### DATA RECORDS:
╔══
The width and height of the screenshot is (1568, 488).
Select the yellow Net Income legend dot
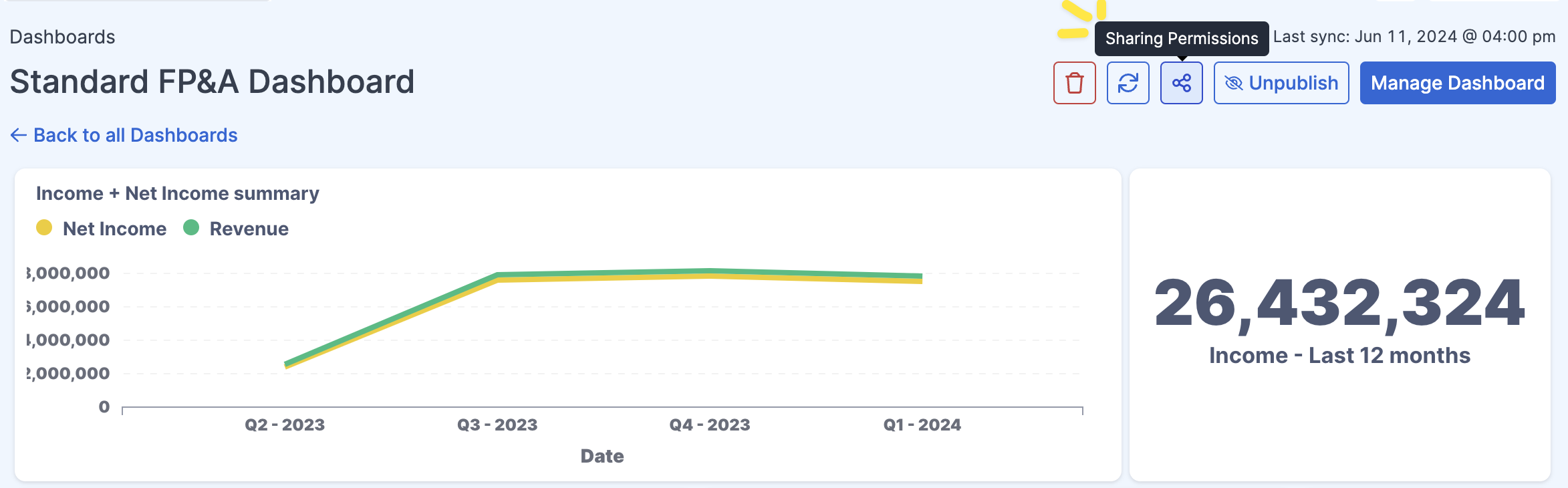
╚══
╔══
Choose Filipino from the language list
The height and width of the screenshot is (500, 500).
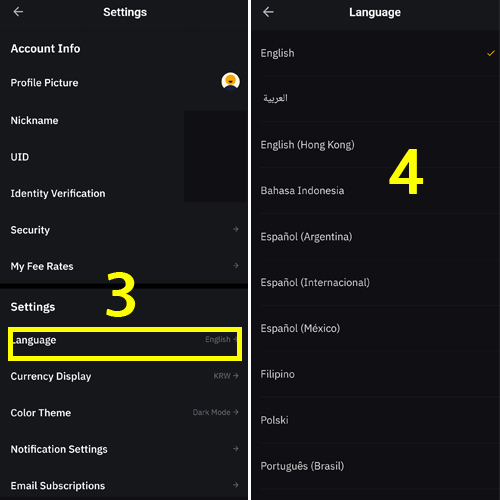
╚══
╔══
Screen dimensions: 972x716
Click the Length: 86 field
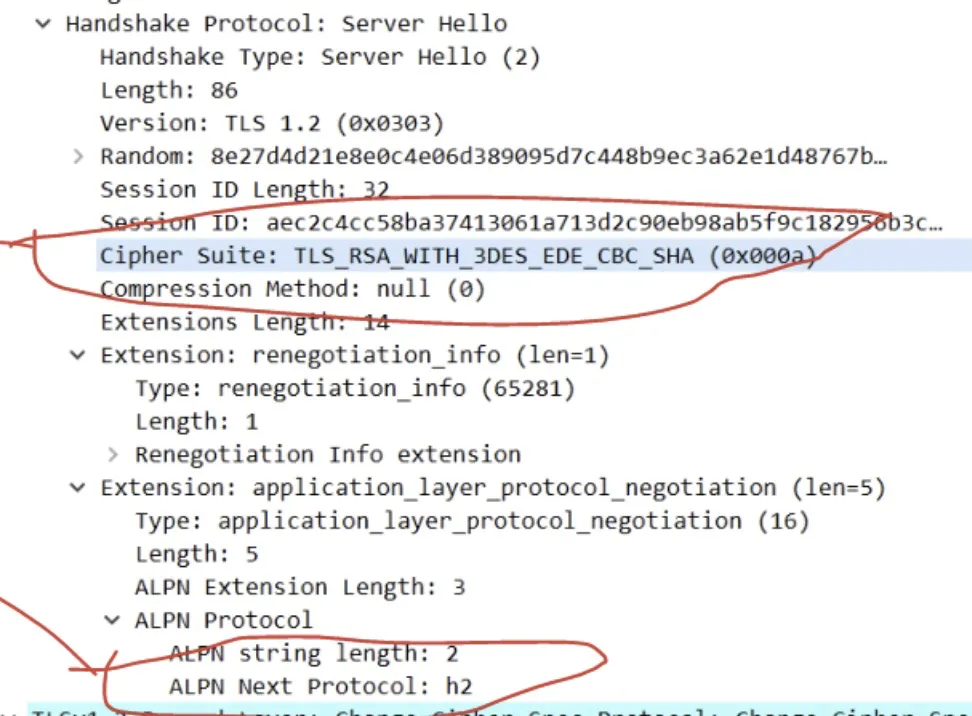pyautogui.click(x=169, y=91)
╚══
### THE TASK:
Substitute "Tagalog" for "Filipino" in the part that opens with the line containing "Choose Filipino from the language list" and closes with the line containing "The height and". Give back only those lines, with nothing else changed.

### SOLUTION TO THIS PROBLEM:
Choose Tagalog from the language list
The height and width of the screenshot is (500, 500).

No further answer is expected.